-- begin SELECTED EXTRACT --

You are viewing a plain text version of this content. The canonical link for it is here.
Posted to issues-all@impala.apache.org by "ASF subversion and git services (Jira)" <ji...@apache.org> on 2021/06/04 13:19:00 UTC

[jira] [Commented] (IMPALA-7556) Clean up ScanRange

    [ https://issues.apache.org/jira/browse/IMPALA-7556?page=com.atlassian.jira.plugin.system.issuetabpanels:comment-tabpanel&focusedCommentId=17357352#comment-17357352 ] 

ASF subversion and git services commented on IMPALA-7556:
---------------------------------------------------------

Commit 700246fad9d207786a87aca6e833d49560596da6 in impala's branch refs/heads/master from Amogh Margoor
[ https://gitbox.apache.org/repos/asf?p=impala.git;h=700246f ]

IMPALA-7556: Decouple BufferManagement from the ScanRange and IoMgr

Currently BufferManagement is tightly coupled with ScanRange.
Every ScanRange maintains list of unused buffers and ready buffers.
Unused buffers are buffers used to read scanned data and ready
buffers are buffers with the data already read. For managing these
buffers, ScanRange defines various functions like AddUnusedBuffer,
GetUsedBuffer, EnqueueReadyBuffer and functions to allocate and
cleanup buffers. This patch has created ScanBufferManager which
would be responsible for the managing these buffers for ScanRange.
ScanBufferManager's logic is still coupled with the ScanRange,
but refactorig it into a seperate class is a good first step.

Testing:
 1. Ran these existing tests: EE, BackEnd, JDBC and Cluster test.
 2. Ran the above tests with TSAN build using exhaustive strategy.

Change-Id: Ibd74691b50b46114f95a8641034c05d07ddeec97
Reviewed-on: http://gerrit.cloudera.org:8080/17413
Reviewed-by: Impala Public Jenkins <im...@cloudera.com>
Tested-by: Impala Public Jenkins <im...@cloudera.com>


> Clean up ScanRange
> ------------------
>
>                 Key: IMPALA-7556
>                 URL: https://issues.apache.org/jira/browse/IMPALA-7556
>             Project: IMPALA
>          Issue Type: Improvement
>          Components: Backend
>            Reporter: Zoltán Borók-Nagy
>            Assignee: Amogh Margoor
>            Priority: Major
>              Labels: ramp-up
>
> For IMPALA-7543 I want to add some additional functionality to scan ranges.

-- end SELECTED EXTRACT --
-- begin SUPPLIED DATA --

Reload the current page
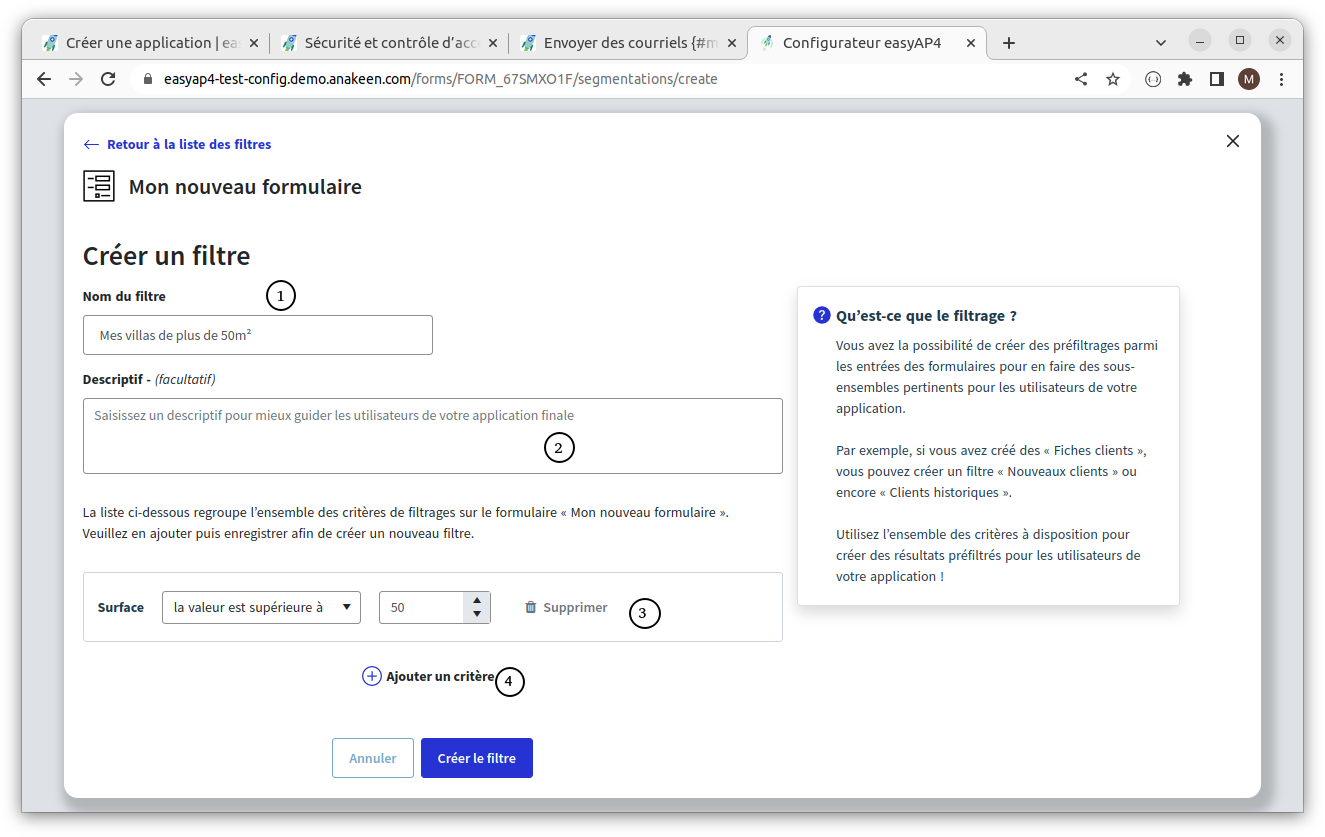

-- end SUPPLIED DATA --

DIRECTIONS FOR THIS TASK —
Answer these questions about the Jira comment on IMPALA-7556:
1. What new class does the commit create to manage buffers for ScanRange?
2. What kind of build was used for the second round of testing?
3. Who is listed as the reporter of the issue?

FULL RESPONSE —
1. ScanBufferManager
2. A TSAN build, using the exhaustive strategy
3. Zoltán Borók-Nagy